Charlotta Spears came to Los Angeles in September 10, 1910 to recuperate from ill health. After being employed as an office girl and solicitor on the Providence Watchman, she was hired at $5.00 a week by Joseph Neimore who at the time owned the Eagle. He used the newspaper as “a watchtower, pointing the way for freedom and progress for his people.”The newspaper helped lure many Blacks to the West Coast in search of a better life. Suffering from ill health and frustration due to lack of support, Neimore decided to make a business tour of the state. He turned over the responsibility for getting the newspaper out to Spears. His health continuing to fail, Neimore summoned Spears to his bedside and made her promise to keep the paper alive.

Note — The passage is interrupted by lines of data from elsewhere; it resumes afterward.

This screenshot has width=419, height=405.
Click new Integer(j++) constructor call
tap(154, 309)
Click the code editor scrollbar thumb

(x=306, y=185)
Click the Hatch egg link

After his death, the young woman purchased the newspaper from Neimore’s daughter for $10.00 cash and $150 in overdue bills. She renamed the newspaper the California Eagle.

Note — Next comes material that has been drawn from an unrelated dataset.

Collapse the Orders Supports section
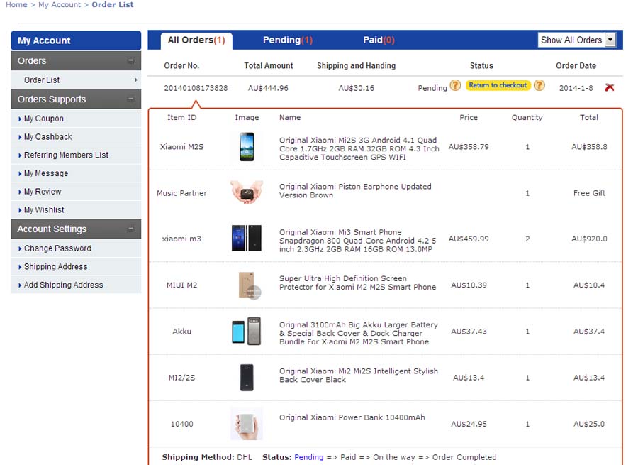638x465 pixels. point(130,99)
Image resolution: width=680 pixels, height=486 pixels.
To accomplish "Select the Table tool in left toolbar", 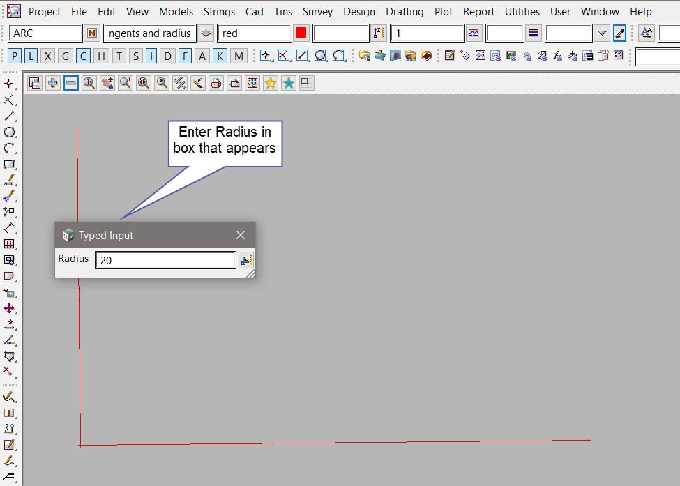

When Joseph B. Bass, one of the founders of The Topeka Plain Dealer came to Los Angeles, he met and married Spears. With Charlotta Spears Bass as publisher and managing editor, and her husband, Joseph Bass as editor, the California Eagle “rededicated itself to the task of waging bloodless, but fearless war” against the prejudice and discrimination African Americans encountered in Los Angeles, a war that Charlotta Bass continued long after her husband’s death.
Along with using her paper to expose racial discrimination, high unemployment, and overcrowded housing, Charlotta Bass organized the Homeowners Association to help overturn Los Angeles’s Restrictive Covenant, and in 1949, her newspaper sponsored a huge rally for her friend, Paul Robeson, the first such rally after Peekskill.